_PROBLEM TO WORK ON_
All entries below are to be copied precisely as they appear.

_DATA FOR ANALYSIS_
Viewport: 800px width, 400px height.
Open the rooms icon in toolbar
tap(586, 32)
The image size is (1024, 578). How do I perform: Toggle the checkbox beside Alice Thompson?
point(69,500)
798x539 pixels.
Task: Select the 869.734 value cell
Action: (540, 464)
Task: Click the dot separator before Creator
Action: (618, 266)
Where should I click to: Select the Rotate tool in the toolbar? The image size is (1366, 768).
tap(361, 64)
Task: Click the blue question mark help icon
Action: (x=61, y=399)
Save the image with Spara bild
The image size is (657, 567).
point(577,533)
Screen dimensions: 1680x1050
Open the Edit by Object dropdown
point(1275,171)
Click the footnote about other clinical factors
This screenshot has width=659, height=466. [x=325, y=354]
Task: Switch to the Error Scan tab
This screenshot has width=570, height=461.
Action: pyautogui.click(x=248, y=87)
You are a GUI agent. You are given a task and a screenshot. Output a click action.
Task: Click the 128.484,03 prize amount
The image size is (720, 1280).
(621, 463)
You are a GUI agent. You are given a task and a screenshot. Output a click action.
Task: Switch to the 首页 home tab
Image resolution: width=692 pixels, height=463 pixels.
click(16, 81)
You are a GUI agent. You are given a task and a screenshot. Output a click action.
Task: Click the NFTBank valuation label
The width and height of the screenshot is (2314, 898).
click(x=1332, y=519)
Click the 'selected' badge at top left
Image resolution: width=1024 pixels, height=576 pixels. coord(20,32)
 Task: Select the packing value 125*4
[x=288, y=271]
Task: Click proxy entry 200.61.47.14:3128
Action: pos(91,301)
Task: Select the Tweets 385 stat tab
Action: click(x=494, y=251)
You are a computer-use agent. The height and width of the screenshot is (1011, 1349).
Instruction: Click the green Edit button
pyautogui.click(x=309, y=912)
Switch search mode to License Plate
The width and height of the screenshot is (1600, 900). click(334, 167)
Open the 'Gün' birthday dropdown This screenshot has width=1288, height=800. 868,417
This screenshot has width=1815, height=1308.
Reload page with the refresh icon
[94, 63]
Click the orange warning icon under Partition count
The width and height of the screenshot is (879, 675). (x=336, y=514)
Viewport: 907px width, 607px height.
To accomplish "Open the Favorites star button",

_WRITTEN ANSWER_
Viewport: 800px width, 400px height.
Open the rooms icon in toolbar
tap(586, 32)
The image size is (1024, 578). How do I perform: Toggle the checkbox beside Alice Thompson?
point(69,500)
798x539 pixels.
Task: Select the 869.734 value cell
Action: (540, 464)
Task: Click the dot separator before Creator
Action: (618, 266)
Where should I click to: Select the Rotate tool in the toolbar? The image size is (1366, 768).
tap(361, 64)
Task: Click the blue question mark help icon
Action: (x=61, y=399)
Save the image with Spara bild
The image size is (657, 567).
point(577,533)
Screen dimensions: 1680x1050
Open the Edit by Object dropdown
point(1275,171)
Click the footnote about other clinical factors
This screenshot has width=659, height=466. [x=325, y=354]
Task: Switch to the Error Scan tab
This screenshot has width=570, height=461.
Action: pyautogui.click(x=248, y=87)
You are a GUI agent. You are given a task and a screenshot. Output a click action.
Task: Click the 128.484,03 prize amount
The image size is (720, 1280).
(621, 463)
You are a GUI agent. You are given a task and a screenshot. Output a click action.
Task: Switch to the 首页 home tab
Image resolution: width=692 pixels, height=463 pixels.
click(16, 81)
You are a GUI agent. You are given a task and a screenshot. Output a click action.
Task: Click the NFTBank valuation label
The width and height of the screenshot is (2314, 898).
click(x=1332, y=519)
Click the 'selected' badge at top left
Image resolution: width=1024 pixels, height=576 pixels. coord(20,32)
 Task: Select the packing value 125*4
[x=288, y=271]
Task: Click proxy entry 200.61.47.14:3128
Action: pos(91,301)
Task: Select the Tweets 385 stat tab
Action: click(x=494, y=251)
You are a computer-use agent. The height and width of the screenshot is (1011, 1349).
Instruction: Click the green Edit button
pyautogui.click(x=309, y=912)
Switch search mode to License Plate
The width and height of the screenshot is (1600, 900). click(334, 167)
Open the 'Gün' birthday dropdown This screenshot has width=1288, height=800. 868,417
This screenshot has width=1815, height=1308.
Reload page with the refresh icon
[94, 63]
Click the orange warning icon under Partition count
The width and height of the screenshot is (879, 675). (x=336, y=514)
Viewport: 907px width, 607px height.
To accomplish "Open the Favorites star button",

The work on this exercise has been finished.